Required action: What you return must match the records below exactly, down to each character.
[Supplied material — start]
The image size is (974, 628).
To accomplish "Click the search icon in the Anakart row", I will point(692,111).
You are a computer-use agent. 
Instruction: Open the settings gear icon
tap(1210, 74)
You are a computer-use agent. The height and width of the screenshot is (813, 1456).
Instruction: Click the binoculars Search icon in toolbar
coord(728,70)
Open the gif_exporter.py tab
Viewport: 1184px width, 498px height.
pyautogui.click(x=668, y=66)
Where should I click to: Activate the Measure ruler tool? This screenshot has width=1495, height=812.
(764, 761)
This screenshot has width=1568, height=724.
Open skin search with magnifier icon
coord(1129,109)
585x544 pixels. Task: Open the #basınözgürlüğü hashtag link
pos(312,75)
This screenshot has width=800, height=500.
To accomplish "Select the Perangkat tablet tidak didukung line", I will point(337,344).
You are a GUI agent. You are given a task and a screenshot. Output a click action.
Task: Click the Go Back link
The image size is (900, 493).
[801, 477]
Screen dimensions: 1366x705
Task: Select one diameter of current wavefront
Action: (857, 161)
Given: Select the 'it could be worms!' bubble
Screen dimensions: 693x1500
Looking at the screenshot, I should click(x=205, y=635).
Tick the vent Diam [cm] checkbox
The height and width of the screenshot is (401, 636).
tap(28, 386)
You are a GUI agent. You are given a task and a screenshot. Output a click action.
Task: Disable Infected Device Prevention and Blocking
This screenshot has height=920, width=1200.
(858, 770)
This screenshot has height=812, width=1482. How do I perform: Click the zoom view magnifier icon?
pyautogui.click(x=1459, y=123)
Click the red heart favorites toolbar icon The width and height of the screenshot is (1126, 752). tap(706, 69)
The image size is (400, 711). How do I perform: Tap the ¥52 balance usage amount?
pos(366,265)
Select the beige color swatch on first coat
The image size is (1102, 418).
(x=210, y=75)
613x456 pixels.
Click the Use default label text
[Supplied material — finish]
Expected answer:
The image size is (974, 628).
To accomplish "Click the search icon in the Anakart row", I will point(692,111).
You are a computer-use agent. 
Instruction: Open the settings gear icon
tap(1210, 74)
You are a computer-use agent. The height and width of the screenshot is (813, 1456).
Instruction: Click the binoculars Search icon in toolbar
coord(728,70)
Open the gif_exporter.py tab
Viewport: 1184px width, 498px height.
pyautogui.click(x=668, y=66)
Where should I click to: Activate the Measure ruler tool? This screenshot has width=1495, height=812.
(764, 761)
This screenshot has width=1568, height=724.
Open skin search with magnifier icon
coord(1129,109)
585x544 pixels. Task: Open the #basınözgürlüğü hashtag link
pos(312,75)
This screenshot has width=800, height=500.
To accomplish "Select the Perangkat tablet tidak didukung line", I will point(337,344).
You are a GUI agent. You are given a task and a screenshot. Output a click action.
Task: Click the Go Back link
The image size is (900, 493).
[801, 477]
Screen dimensions: 1366x705
Task: Select one diameter of current wavefront
Action: (857, 161)
Given: Select the 'it could be worms!' bubble
Screen dimensions: 693x1500
Looking at the screenshot, I should click(x=205, y=635).
Tick the vent Diam [cm] checkbox
The height and width of the screenshot is (401, 636).
tap(28, 386)
You are a GUI agent. You are given a task and a screenshot. Output a click action.
Task: Disable Infected Device Prevention and Blocking
This screenshot has height=920, width=1200.
(858, 770)
This screenshot has height=812, width=1482. How do I perform: Click the zoom view magnifier icon?
pyautogui.click(x=1459, y=123)
Click the red heart favorites toolbar icon The width and height of the screenshot is (1126, 752). tap(706, 69)
The image size is (400, 711). How do I perform: Tap the ¥52 balance usage amount?
pos(366,265)
Select the beige color swatch on first coat
The image size is (1102, 418).
(x=210, y=75)
613x456 pixels.
Click the Use default label text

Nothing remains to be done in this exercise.